### What the task requires
Copy out the rows below line for line, keeping every character as it stands.

----

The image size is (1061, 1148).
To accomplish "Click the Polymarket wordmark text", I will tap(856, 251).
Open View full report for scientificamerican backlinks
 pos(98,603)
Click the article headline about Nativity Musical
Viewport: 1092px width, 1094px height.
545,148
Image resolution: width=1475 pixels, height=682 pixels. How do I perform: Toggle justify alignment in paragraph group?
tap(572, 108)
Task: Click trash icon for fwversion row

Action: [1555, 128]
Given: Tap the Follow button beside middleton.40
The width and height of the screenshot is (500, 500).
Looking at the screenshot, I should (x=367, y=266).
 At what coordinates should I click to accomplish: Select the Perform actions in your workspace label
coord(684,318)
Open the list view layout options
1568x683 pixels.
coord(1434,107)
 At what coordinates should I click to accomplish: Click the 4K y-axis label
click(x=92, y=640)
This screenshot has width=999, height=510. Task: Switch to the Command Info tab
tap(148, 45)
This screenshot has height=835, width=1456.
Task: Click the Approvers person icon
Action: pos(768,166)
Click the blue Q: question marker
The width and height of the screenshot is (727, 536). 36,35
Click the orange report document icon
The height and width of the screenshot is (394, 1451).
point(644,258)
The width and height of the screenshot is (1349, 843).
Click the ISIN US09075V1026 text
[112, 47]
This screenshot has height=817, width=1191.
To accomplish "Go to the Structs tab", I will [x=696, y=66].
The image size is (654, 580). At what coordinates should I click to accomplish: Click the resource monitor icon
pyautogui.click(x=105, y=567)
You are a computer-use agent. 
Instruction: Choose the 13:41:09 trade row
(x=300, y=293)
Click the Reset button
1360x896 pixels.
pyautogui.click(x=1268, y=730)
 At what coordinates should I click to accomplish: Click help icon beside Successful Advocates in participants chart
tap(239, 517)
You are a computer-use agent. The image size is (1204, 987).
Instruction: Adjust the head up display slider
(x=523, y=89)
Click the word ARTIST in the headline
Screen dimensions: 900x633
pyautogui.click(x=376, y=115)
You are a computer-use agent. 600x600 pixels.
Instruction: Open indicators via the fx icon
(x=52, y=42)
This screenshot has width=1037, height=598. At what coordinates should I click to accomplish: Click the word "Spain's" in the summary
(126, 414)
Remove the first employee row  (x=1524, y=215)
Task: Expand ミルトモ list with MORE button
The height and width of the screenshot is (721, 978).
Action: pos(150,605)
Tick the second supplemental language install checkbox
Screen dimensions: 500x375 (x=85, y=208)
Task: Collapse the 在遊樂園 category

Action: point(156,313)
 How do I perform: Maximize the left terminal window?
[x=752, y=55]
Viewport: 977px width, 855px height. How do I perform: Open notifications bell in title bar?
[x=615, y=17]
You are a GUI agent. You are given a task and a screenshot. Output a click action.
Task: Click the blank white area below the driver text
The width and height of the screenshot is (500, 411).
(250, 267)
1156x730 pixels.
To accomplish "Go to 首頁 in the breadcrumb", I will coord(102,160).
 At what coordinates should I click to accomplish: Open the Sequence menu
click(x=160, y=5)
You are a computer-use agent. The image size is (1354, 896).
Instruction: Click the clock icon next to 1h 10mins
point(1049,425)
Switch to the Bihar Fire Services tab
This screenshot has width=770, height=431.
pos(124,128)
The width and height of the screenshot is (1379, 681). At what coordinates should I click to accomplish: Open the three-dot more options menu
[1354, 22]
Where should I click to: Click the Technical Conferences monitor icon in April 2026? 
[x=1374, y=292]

----

### Complete response
The image size is (1061, 1148).
To accomplish "Click the Polymarket wordmark text", I will tap(856, 251).
Open View full report for scientificamerican backlinks
 pos(98,603)
Click the article headline about Nativity Musical
Viewport: 1092px width, 1094px height.
545,148
Image resolution: width=1475 pixels, height=682 pixels. How do I perform: Toggle justify alignment in paragraph group?
tap(572, 108)
Task: Click trash icon for fwversion row

Action: [1555, 128]
Given: Tap the Follow button beside middleton.40
The width and height of the screenshot is (500, 500).
Looking at the screenshot, I should (x=367, y=266).
 At what coordinates should I click to accomplish: Select the Perform actions in your workspace label
coord(684,318)
Open the list view layout options
1568x683 pixels.
coord(1434,107)
 At what coordinates should I click to accomplish: Click the 4K y-axis label
click(x=92, y=640)
This screenshot has width=999, height=510. Task: Switch to the Command Info tab
tap(148, 45)
This screenshot has height=835, width=1456.
Task: Click the Approvers person icon
Action: pos(768,166)
Click the blue Q: question marker
The width and height of the screenshot is (727, 536). 36,35
Click the orange report document icon
The height and width of the screenshot is (394, 1451).
point(644,258)
The width and height of the screenshot is (1349, 843).
Click the ISIN US09075V1026 text
[112, 47]
This screenshot has height=817, width=1191.
To accomplish "Go to the Structs tab", I will [x=696, y=66].
The image size is (654, 580). At what coordinates should I click to accomplish: Click the resource monitor icon
pyautogui.click(x=105, y=567)
You are a computer-use agent. 
Instruction: Choose the 13:41:09 trade row
(x=300, y=293)
Click the Reset button
1360x896 pixels.
pyautogui.click(x=1268, y=730)
 At what coordinates should I click to accomplish: Click help icon beside Successful Advocates in participants chart
tap(239, 517)
You are a computer-use agent. The image size is (1204, 987).
Instruction: Adjust the head up display slider
(x=523, y=89)
Click the word ARTIST in the headline
Screen dimensions: 900x633
pyautogui.click(x=376, y=115)
You are a computer-use agent. 600x600 pixels.
Instruction: Open indicators via the fx icon
(x=52, y=42)
This screenshot has width=1037, height=598. At what coordinates should I click to accomplish: Click the word "Spain's" in the summary
(126, 414)
Remove the first employee row  (x=1524, y=215)
Task: Expand ミルトモ list with MORE button
The height and width of the screenshot is (721, 978).
Action: pos(150,605)
Tick the second supplemental language install checkbox
Screen dimensions: 500x375 (x=85, y=208)
Task: Collapse the 在遊樂園 category

Action: point(156,313)
 How do I perform: Maximize the left terminal window?
[x=752, y=55]
Viewport: 977px width, 855px height. How do I perform: Open notifications bell in title bar?
[x=615, y=17]
You are a GUI agent. You are given a task and a screenshot. Output a click action.
Task: Click the blank white area below the driver text
The width and height of the screenshot is (500, 411).
(250, 267)
1156x730 pixels.
To accomplish "Go to 首頁 in the breadcrumb", I will coord(102,160).
 At what coordinates should I click to accomplish: Open the Sequence menu
click(x=160, y=5)
You are a computer-use agent. The image size is (1354, 896).
Instruction: Click the clock icon next to 1h 10mins
point(1049,425)
Switch to the Bihar Fire Services tab
This screenshot has width=770, height=431.
pos(124,128)
The width and height of the screenshot is (1379, 681). At what coordinates should I click to accomplish: Open the three-dot more options menu
[1354, 22]
Where should I click to: Click the Technical Conferences monitor icon in April 2026? 
[x=1374, y=292]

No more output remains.